Section 1983 creates a damages remedy for the violation of federal constitutional or statutory rights under color of state law:

Every person who, under color of any statute, ordinance, regulation, custom, or usage, of any State . . . subjects, or causes to be subjected, any . . . person within the jurisdiction thereof to the deprivation of any rights, privileges, or immunities secured by the Constitution and laws, shall be liable to the party injured in an action at law ....

“The purpose of § 1983 is to deter state actors from using their badge of authority to deprive individuals of federally guaranteed rights and to provide relief to victims if such deterrence fails.”

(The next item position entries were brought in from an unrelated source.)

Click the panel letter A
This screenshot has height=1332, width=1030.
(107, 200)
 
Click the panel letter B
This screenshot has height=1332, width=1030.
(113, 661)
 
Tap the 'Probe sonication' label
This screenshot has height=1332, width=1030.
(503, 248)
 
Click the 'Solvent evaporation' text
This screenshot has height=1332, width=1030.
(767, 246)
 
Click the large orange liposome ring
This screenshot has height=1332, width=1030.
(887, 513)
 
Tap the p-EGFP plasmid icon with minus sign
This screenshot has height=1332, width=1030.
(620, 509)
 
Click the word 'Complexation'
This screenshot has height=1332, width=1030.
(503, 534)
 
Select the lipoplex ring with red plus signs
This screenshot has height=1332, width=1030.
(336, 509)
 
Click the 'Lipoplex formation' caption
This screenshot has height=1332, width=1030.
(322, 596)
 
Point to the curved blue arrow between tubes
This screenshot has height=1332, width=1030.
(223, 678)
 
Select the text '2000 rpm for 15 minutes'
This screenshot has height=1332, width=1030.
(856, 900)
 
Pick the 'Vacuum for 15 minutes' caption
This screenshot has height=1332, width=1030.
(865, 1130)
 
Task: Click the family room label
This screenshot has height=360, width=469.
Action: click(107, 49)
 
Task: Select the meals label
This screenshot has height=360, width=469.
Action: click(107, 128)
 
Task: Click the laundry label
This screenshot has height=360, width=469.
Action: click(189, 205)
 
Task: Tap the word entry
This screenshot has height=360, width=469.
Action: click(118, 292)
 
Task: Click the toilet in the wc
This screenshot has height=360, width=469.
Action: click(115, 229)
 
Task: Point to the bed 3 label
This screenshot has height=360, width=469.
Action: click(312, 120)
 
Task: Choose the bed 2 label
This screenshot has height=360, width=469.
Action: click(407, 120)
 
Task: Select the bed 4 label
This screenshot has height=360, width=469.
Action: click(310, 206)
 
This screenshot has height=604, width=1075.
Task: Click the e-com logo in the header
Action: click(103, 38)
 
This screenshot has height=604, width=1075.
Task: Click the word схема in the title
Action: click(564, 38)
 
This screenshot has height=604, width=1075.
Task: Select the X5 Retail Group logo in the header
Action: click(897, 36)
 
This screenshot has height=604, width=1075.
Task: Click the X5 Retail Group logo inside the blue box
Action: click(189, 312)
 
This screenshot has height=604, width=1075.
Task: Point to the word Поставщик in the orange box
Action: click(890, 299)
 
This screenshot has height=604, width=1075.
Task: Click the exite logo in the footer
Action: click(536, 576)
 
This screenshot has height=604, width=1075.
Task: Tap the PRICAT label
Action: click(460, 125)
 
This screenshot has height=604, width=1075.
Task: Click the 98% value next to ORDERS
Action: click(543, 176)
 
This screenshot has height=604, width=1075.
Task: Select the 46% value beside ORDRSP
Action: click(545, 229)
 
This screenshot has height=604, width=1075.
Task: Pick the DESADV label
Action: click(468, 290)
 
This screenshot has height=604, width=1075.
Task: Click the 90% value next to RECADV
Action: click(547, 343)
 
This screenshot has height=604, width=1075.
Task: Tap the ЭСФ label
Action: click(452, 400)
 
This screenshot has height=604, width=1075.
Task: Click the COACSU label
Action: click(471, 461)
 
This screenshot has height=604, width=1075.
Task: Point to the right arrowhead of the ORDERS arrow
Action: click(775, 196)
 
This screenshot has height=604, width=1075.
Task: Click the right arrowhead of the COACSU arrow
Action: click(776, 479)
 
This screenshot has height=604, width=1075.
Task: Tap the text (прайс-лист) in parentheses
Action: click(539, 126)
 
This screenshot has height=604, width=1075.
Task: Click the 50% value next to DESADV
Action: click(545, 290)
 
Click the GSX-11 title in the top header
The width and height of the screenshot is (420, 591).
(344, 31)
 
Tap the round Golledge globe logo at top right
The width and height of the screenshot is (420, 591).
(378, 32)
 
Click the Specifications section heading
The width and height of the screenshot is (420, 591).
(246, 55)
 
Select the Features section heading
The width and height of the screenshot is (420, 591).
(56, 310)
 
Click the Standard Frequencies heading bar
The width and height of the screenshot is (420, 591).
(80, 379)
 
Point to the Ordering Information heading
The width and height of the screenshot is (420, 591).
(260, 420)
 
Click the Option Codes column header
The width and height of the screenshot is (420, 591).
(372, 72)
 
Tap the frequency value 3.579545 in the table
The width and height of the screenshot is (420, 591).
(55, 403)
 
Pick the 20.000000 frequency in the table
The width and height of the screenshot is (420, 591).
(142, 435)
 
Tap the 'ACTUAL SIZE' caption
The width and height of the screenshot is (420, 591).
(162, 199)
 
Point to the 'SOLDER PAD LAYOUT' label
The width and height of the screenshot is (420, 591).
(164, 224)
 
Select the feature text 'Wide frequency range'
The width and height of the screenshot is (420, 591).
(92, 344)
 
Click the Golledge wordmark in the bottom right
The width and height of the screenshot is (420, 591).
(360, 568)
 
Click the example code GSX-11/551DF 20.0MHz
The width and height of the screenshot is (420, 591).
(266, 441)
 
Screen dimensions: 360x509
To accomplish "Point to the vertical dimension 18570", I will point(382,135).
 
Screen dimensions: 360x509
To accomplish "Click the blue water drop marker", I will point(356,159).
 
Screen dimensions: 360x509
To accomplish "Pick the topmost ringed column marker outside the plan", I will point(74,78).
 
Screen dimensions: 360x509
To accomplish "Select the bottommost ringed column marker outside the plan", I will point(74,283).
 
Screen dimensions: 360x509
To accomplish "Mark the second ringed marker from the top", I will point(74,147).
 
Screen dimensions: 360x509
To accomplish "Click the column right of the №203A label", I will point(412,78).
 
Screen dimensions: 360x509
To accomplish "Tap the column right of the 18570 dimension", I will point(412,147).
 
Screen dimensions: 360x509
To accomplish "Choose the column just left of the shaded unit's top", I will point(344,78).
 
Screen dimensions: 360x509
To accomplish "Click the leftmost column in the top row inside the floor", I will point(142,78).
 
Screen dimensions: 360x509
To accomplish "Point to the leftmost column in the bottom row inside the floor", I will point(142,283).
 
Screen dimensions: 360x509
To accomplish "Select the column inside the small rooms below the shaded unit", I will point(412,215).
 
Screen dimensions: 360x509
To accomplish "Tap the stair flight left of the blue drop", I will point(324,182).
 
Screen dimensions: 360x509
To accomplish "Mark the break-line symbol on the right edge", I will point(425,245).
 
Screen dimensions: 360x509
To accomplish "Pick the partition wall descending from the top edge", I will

Wyatt v. Cole, 504 U.S. 158, 161 (1992) (citing Carey v. Piphus, 435 U.S. 247, 254-57 (1978)).

A plaintiff must satisfy three elements to establish § 1983 liability:

(1) deprivation of a right secured by the U.S. Constitution or federal law;
(2) that occurred under color of state law; and
(3) was caused by a state actor.

Victoria W. v. Larpenter, 369 F.3d 475, 482 (5th Cir. 2004) (citation omitted).

Because § 1983 merely provides a remedy for designated rights, rather than creating any substantive rights, “an underlying constitutional or statutory violation is a predicate to liability.”This requires the plaintiff to identify both the constitutional violation and the responsible person acting under color of state law. “The traditional definition of acting under color of state law requires that the defendant in a § 1983 action have exercised power ‘possessed by virtue of state law and made possible only because the wrongdoer is clothed with the authority of state law.'”

Harrington v. Harris, 118 F.3d 359, 365 (5th Cir. 1997) (citation omitted).

Flagg Bros., Inc. v. Brooks, 436 U.S. 149, 156 (1978).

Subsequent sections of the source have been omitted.